-- start Material provided --

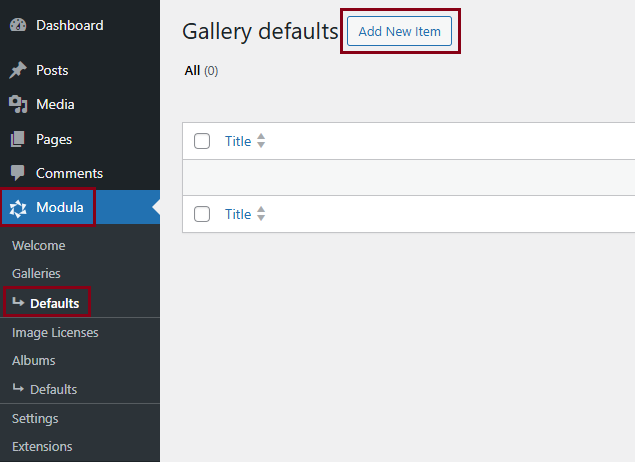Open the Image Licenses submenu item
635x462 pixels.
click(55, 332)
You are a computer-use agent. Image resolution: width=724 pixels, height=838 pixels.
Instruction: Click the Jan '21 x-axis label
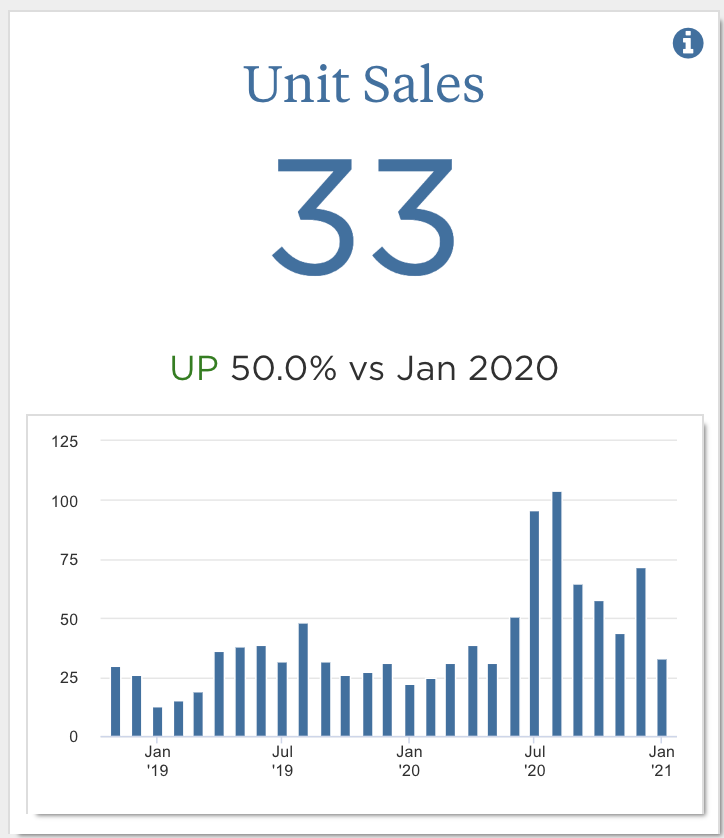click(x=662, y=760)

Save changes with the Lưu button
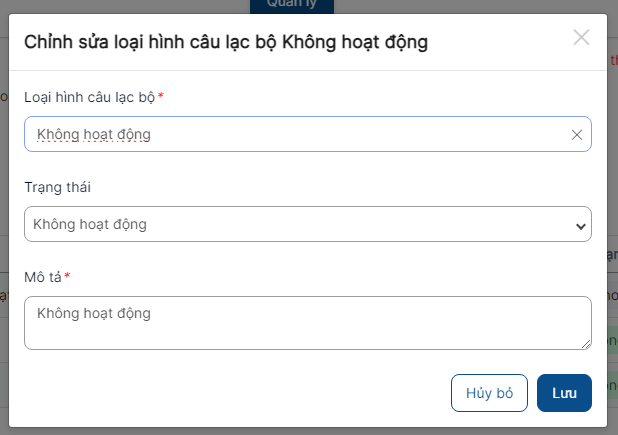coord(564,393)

-- end Material provided --
-- start Material provided --

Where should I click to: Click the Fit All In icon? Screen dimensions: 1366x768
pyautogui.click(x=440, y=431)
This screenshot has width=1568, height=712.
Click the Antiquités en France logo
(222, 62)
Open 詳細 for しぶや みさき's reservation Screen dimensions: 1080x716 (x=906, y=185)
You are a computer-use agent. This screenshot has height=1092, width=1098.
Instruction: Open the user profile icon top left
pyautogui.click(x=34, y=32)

-- end Material provided --

**Task directions**
Please convert the items starting at the line that contains "You are a computer-use agent. Image" and ending at the line that contains "coord(564,393)" into a two-column CSV with the headers item_text and item_answer, one row per item, each value in a single quoted field with line breaks replaced by spaces. Leave the pictures out.

**Full solution**
item_text,item_answer
"You are a computer-use agent. Image resolution: width=724 pixels, height=838 pixels. Instruction: Click the Jan '21 x-axis label","click(x=662, y=760)"
"Save changes with the Lưu button","coord(564,393)"